◆ WHAT THE TASK REQUIRES:
The required output is every line from the beginning of the entries below through the line that includes "Task: Toggle the Windows Media Video checkbox", copied exactly.

◆ SUPPLIED RECORDS:
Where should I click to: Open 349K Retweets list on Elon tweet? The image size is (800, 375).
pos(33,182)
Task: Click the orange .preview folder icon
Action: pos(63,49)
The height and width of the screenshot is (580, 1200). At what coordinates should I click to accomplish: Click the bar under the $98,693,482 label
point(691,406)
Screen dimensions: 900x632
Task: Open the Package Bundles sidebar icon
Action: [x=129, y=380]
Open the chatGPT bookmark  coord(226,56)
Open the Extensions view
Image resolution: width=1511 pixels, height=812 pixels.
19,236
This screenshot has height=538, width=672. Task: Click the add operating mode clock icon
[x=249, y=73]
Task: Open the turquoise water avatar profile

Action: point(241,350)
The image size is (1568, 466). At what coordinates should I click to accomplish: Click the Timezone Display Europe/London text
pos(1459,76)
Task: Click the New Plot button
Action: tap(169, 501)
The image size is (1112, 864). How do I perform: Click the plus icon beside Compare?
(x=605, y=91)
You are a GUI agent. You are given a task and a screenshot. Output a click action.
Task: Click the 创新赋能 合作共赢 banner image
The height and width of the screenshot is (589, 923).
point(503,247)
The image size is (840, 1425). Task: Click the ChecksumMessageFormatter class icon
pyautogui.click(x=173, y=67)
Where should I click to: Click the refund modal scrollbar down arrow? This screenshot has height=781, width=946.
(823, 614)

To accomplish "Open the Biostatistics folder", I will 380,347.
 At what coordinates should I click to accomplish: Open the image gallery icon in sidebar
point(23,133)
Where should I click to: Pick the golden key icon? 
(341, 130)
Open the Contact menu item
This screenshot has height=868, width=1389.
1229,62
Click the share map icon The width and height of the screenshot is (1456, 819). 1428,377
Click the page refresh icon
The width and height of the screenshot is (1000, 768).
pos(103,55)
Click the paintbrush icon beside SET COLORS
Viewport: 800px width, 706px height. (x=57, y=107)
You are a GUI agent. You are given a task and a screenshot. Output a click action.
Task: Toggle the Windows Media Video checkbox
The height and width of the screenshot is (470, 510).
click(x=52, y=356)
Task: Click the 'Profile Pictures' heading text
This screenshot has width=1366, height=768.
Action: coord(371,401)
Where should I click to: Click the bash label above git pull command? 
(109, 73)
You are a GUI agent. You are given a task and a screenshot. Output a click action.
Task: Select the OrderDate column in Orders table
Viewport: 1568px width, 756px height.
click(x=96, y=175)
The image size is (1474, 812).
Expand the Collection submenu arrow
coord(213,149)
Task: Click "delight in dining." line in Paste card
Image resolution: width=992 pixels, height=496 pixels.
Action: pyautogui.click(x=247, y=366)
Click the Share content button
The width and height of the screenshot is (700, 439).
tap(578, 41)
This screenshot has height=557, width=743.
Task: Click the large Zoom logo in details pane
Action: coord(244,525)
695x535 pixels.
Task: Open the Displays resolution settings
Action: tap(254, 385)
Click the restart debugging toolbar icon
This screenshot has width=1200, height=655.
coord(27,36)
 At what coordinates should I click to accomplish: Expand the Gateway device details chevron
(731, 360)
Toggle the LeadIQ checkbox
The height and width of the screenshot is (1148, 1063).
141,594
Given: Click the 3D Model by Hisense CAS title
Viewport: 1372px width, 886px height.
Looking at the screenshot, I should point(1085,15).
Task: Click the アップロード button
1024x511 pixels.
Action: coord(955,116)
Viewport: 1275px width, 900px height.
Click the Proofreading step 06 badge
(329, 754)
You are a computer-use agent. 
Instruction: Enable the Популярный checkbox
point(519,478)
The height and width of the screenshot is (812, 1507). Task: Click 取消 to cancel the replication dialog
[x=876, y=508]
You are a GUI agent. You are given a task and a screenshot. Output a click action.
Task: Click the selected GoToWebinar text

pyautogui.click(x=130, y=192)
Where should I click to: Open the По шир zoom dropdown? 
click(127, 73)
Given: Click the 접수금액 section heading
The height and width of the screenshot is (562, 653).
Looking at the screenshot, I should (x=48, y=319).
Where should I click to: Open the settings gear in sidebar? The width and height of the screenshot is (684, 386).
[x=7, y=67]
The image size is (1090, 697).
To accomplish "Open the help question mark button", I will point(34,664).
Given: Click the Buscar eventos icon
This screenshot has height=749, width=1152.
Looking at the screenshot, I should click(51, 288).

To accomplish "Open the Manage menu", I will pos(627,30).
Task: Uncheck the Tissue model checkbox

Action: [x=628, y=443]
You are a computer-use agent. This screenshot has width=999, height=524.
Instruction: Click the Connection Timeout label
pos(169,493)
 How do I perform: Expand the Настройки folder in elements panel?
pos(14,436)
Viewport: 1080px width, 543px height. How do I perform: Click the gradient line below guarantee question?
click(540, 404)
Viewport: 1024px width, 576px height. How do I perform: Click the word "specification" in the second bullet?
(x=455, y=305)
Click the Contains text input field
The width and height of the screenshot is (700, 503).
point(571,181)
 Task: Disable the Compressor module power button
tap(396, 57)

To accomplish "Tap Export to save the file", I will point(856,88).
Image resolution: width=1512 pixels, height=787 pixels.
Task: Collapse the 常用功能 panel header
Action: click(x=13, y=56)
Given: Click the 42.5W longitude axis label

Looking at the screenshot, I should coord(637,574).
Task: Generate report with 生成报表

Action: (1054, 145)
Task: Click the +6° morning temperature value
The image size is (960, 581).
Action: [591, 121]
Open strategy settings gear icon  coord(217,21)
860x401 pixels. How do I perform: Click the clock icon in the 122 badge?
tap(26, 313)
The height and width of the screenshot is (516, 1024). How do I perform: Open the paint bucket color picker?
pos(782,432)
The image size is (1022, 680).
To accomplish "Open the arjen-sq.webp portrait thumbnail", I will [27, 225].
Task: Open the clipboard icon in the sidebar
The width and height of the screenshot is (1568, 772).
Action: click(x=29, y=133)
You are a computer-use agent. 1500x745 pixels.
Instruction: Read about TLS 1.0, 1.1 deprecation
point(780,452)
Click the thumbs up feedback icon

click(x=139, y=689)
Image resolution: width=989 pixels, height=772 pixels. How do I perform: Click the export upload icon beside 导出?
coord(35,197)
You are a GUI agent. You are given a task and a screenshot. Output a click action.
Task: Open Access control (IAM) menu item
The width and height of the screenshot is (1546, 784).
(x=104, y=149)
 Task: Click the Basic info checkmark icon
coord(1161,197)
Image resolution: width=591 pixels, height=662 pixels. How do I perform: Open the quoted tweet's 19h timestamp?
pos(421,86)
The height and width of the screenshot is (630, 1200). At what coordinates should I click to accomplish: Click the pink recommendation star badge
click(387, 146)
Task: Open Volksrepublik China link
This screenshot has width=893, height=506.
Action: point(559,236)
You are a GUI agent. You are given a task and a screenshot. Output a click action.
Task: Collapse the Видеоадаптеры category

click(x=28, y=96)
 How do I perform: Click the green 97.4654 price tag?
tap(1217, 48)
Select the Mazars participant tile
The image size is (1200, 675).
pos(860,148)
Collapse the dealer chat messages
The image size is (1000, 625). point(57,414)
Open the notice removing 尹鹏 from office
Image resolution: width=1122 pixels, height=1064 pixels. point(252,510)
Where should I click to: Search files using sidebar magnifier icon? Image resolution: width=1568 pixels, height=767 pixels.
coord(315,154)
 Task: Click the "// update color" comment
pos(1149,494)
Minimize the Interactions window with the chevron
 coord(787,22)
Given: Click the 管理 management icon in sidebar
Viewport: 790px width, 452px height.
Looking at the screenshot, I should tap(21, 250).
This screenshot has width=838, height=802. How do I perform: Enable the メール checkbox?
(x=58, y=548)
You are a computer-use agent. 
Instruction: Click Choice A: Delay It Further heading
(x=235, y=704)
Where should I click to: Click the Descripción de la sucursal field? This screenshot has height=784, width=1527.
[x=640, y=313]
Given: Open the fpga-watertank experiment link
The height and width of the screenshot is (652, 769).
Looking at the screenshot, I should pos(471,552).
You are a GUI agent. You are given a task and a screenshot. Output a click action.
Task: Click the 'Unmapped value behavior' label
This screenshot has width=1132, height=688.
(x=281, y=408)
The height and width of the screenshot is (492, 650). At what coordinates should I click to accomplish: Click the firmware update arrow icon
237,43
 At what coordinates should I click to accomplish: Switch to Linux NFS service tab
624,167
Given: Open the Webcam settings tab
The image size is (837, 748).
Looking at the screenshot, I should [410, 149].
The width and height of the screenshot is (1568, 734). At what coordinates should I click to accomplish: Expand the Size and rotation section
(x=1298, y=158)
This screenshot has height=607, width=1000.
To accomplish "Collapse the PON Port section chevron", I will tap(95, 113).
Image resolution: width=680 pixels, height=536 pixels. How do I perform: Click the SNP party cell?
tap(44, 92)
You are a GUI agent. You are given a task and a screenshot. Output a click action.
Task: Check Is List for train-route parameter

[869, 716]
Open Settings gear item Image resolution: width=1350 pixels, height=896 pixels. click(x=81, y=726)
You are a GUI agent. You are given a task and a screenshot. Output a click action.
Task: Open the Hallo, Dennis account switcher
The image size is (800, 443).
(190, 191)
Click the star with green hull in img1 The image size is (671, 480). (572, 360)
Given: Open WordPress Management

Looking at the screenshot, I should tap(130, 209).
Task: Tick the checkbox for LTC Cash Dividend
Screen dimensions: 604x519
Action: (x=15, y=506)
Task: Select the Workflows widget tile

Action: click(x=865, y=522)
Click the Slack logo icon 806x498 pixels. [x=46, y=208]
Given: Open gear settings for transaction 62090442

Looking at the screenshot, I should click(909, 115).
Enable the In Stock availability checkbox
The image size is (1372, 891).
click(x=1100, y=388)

◆ RESULT OF THE TASK:
Where should I click to: Open 349K Retweets list on Elon tweet? The image size is (800, 375).
pos(33,182)
Task: Click the orange .preview folder icon
Action: pos(63,49)
The height and width of the screenshot is (580, 1200). At what coordinates should I click to accomplish: Click the bar under the $98,693,482 label
point(691,406)
Screen dimensions: 900x632
Task: Open the Package Bundles sidebar icon
Action: [x=129, y=380]
Open the chatGPT bookmark  coord(226,56)
Open the Extensions view
Image resolution: width=1511 pixels, height=812 pixels.
19,236
This screenshot has height=538, width=672. Task: Click the add operating mode clock icon
[x=249, y=73]
Task: Open the turquoise water avatar profile

Action: point(241,350)
The image size is (1568, 466). At what coordinates should I click to accomplish: Click the Timezone Display Europe/London text
pos(1459,76)
Task: Click the New Plot button
Action: tap(169, 501)
The image size is (1112, 864). How do I perform: Click the plus icon beside Compare?
(x=605, y=91)
You are a GUI agent. You are given a task and a screenshot. Output a click action.
Task: Click the 创新赋能 合作共赢 banner image
The height and width of the screenshot is (589, 923).
point(503,247)
The image size is (840, 1425). Task: Click the ChecksumMessageFormatter class icon
pyautogui.click(x=173, y=67)
Where should I click to: Click the refund modal scrollbar down arrow? This screenshot has height=781, width=946.
(823, 614)

To accomplish "Open the Biostatistics folder", I will 380,347.
 At what coordinates should I click to accomplish: Open the image gallery icon in sidebar
point(23,133)
Where should I click to: Pick the golden key icon? 
(341, 130)
Open the Contact menu item
This screenshot has height=868, width=1389.
1229,62
Click the share map icon The width and height of the screenshot is (1456, 819). 1428,377
Click the page refresh icon
The width and height of the screenshot is (1000, 768).
pos(103,55)
Click the paintbrush icon beside SET COLORS
Viewport: 800px width, 706px height. (x=57, y=107)
You are a GUI agent. You are given a task and a screenshot. Output a click action.
Task: Toggle the Windows Media Video checkbox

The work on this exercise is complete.